But even as the Baltimore Sun employees anticipated the job cuts announced Friday, it's surprising to hear the layoffs, the firings, the terminations, the career-ending cuts, whatever you call them, sugar coated by management.
As if, by using different words to describe the process, the end result would be different. As if, by calling the "scale-backs" involuntary it would take the sting away from the people who's paychecks would stop coming in a matter of weeks.

"We achieved our work force reduction goal with a vast majority of the staff reductions coming from attrition, open positions and voluntary separations," said Judy Berman, the media group's senior vice president of marketing. "A small number of involuntary separations did occur. ... However, we did work to minimize the number of involuntary separations and to ensure that The Sun will continue award-winning coverage and serve readers."
Twenty percent of the newsroom reporters are now gone according to the reports late Friday.
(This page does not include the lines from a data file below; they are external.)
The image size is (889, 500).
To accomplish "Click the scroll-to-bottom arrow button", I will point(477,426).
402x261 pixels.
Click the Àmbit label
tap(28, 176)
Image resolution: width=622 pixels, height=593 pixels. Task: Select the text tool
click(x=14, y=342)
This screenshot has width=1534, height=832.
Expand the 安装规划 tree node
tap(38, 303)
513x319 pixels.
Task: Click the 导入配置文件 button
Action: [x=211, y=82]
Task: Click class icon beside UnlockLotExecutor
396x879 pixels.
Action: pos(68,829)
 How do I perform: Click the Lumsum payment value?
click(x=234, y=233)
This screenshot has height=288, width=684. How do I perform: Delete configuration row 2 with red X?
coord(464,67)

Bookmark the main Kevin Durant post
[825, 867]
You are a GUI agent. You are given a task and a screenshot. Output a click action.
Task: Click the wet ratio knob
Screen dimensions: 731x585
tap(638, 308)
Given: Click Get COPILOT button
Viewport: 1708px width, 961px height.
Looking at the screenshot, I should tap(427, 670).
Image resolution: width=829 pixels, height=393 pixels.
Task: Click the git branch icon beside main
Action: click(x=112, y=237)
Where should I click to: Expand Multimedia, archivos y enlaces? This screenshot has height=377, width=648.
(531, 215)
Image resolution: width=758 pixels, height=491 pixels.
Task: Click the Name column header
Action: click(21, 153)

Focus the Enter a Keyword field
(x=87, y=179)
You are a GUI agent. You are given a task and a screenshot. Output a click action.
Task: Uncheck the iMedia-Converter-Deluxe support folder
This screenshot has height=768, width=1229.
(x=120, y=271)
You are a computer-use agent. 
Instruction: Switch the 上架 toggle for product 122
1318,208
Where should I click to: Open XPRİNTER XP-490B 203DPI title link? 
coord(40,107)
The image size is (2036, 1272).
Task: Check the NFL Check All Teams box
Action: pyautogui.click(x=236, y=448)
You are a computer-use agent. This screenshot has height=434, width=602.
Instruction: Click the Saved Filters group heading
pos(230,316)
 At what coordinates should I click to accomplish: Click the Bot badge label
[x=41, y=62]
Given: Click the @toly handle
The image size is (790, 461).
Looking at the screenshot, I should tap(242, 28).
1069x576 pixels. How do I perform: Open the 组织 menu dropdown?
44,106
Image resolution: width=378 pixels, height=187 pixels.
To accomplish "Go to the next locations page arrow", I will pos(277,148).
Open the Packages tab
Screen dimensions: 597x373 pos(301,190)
That means fewer people checking facts, fewer writers pounding on keyboards, and fewer folks using their words to earn their living.
Newspapers and most forms of media are struggling for survival these days. The writing was on the wall up to 20 years ago as smaller media outlets were consumed by the larger ones, the networks gobbled up the local stations, the community newspapers were eaten up by the larger regional papers, survival of the fittest means bigger is better.
The actual pages are smaller now, and the staff writing the copy shrinks along with it. The only thing left to do now is wait and wonder how long.... how long the rolls of newsprint will keep rolling in Baltimore. How long the people who call themselves journalists can afford to keep earning a living by writing for a dying industry. How long until the readers demand a full staff of writiers to cover the Baltimore beats, the police, City Hall, and the State House.
I'm guessing the only outcry heard from this latest butchering of a once proud paper will be from those poor folks who thought they had invested in a stable career that would take them thru the sunset of their lives. But the Sun has already set on them.